Sometimes the story has to change . . .
Dear Reader,
In early 2023, I was planning to write Crow’s story. At the time, it was going in a completely different direction than the one I’ve found for him almost three years later. Let me explain why. I was going to base Crow’s story on a friend of mine, showing the world our unique relationship and the fun times we had while going through some major life events. I knew it would be a great story because we had lived it together.
But then I got a call that changed everything. One of my oldest friends called while I was out and about with my friend Victoria. I knew something was wrong the second I answered. She cried as she told me our friend had died. She was still processing the news herself but knew how upset I’d be if I heard this news from anyone else. I felt my heart stutter and then start to race as memories of him flooded my mind.
I kept Victoria up late that night, sitting in her car and crying into my Sonic drink, as I told her all about my old friend. I reminisced about how we met, our favorite things to do together, how different we were, and why we got along so well. Victoria listened to it all with tears and smiles, like a good friend does. When I finally got home, I knew that if I went to bed, all I would do was lay there and cry, so I came out to my office to lose myself in a book - whether that meant reading one or writing one - but as soon as I opened this document, I wrote the following letter.
Dear Carl,
We lost you last week. The world lost you. All the people who loved your smile lost you. I feel sorry for anyone who never got to see it and who can never experience it now. When I found out you were gone, my heart broke into a million pieces. I’ve told the love stories of so many people already, but I’ve never written about the way you and I loved each other, so I’m going to give everyone who didn’t have the pleasure of knowing you a little glimpse of that in this book.
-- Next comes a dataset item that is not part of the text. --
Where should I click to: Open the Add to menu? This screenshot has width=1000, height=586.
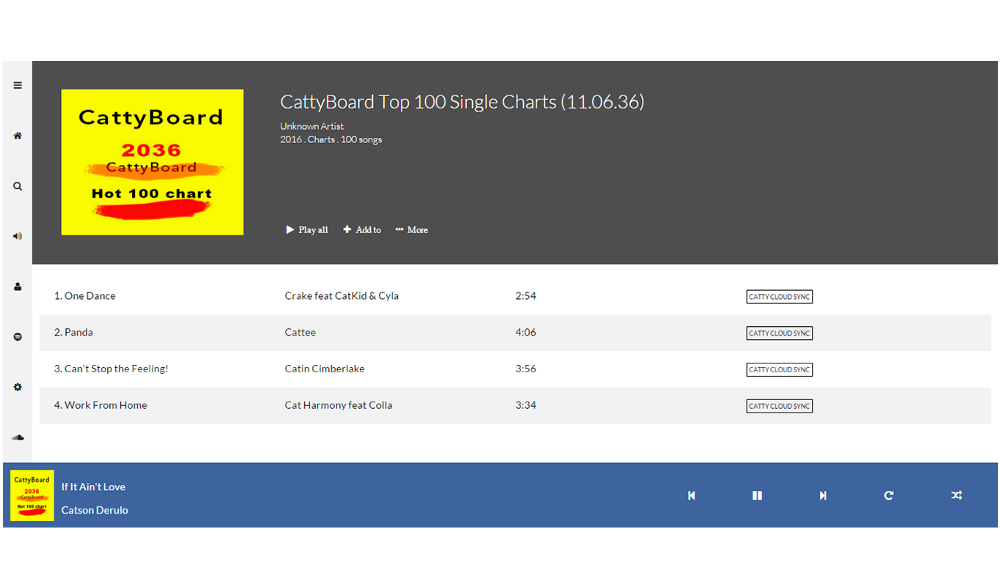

After I found out you were gone, I sat in the car with Victoria and told her all about you since she’s one of the people who’ll never have a chance to know all that was you - your funny charm, your quick wit, your “butt crack chin dimple,” your bright smile, how you couldn’t be deterred once you’d made your mind up about something, and how protective you were of me - your “almost but not quite - never gonna happen because we have the same taste in men” girlfriend.
I told her about how we met in the hallway at work so many years ago and the first thing you ever said to me - which you repeated over and over through the years. And my husband wholeheartedly agrees with your opinion of my assets, by the way. He tells me all the time how much he appreciates them, just like you did, but in an entirely different way.
Victoria laughed and cried right along with me as I walked down memory lane, remembering my friend who was such an important part of one of the scariest times in my life. I told her how you and I laughed together over the little things and cried together over the big things, worried with each other over the scary things, and about the many times we sat in our booth at our favorite Asian restaurant and talked about the men in our lives and our hopes and dreams for the future. I even told her about the night you decided that we were going to get married and all the drama that caused.
I will go down in history as the only woman you ever proposed to, and that will forever make me smile. Our future would have been so different if we’d followed that path, but I’m glad we didn’t settle down together. If we had gotten married, we might never have met the men who gave us butterflies and filled our hearts and lives with love and laughter.
The boy you were willing to set aside your life for is an adult now, and he’s a better person for having known you, just like I am.
I’ll miss you, my friend, and so will the world.
All my love. Every little bit of it.
I’ll always be your blue-eyed girl.
C
Crow’s story was originally going to be based on my relationship with a man who stood by my side while I was pregnant with another man’s child. He’d planned to spend the rest of his life being a father figure to the baby I was terrified to bring into this world. You saw a glimpse of that in Hawk and Brighten’s book, and I’d always thought I would continue it here.
However, left turns happen, plans change, and good people are taken away from us all too soon. I couldn’t bring myself to write about what Carl and I shared because every time I thought about Crow’s story, it made me cry. Instead, I used Chris Janson’s song, “Drunk Girl,” as inspiration. The lyrics in the song say, “That’s how she knows the difference between a boy and a man. Take a drunk girl home.” Carl showed me that difference all the time and even took my drunk ass home more than once, so that song serves as a tribute to his memory.
The love I feel for my friend is alive and well, and there are still plenty of things about him that will inevitably end up in a book or two. Even though Crow’s story had to change, I still think you’ll get a glimpse of my old friend in it.
Even though I’m crying right now, they’re happy tears because the memories that letter brought back are so special. There’s a group of friends in my books who say almost the same thing to express their love that Carl and I did. When he read their words, he called me to say he was going to sue for using his likeness without permission. I told him he couldn’t sue me, but he could spank me, and then he could at least tell everyone he’d had his hands on the greatest ass he’d ever seen. We had a good laugh about it, and when we finished our call, he ended it with, “All my love, sister. Every little bit of it.”
So, that’s how I’ll end this letter to you. Thanks for sticking by me through the stories I write and loving the characters I create as much as I do.
All my love to you and yours. Every little bit of it.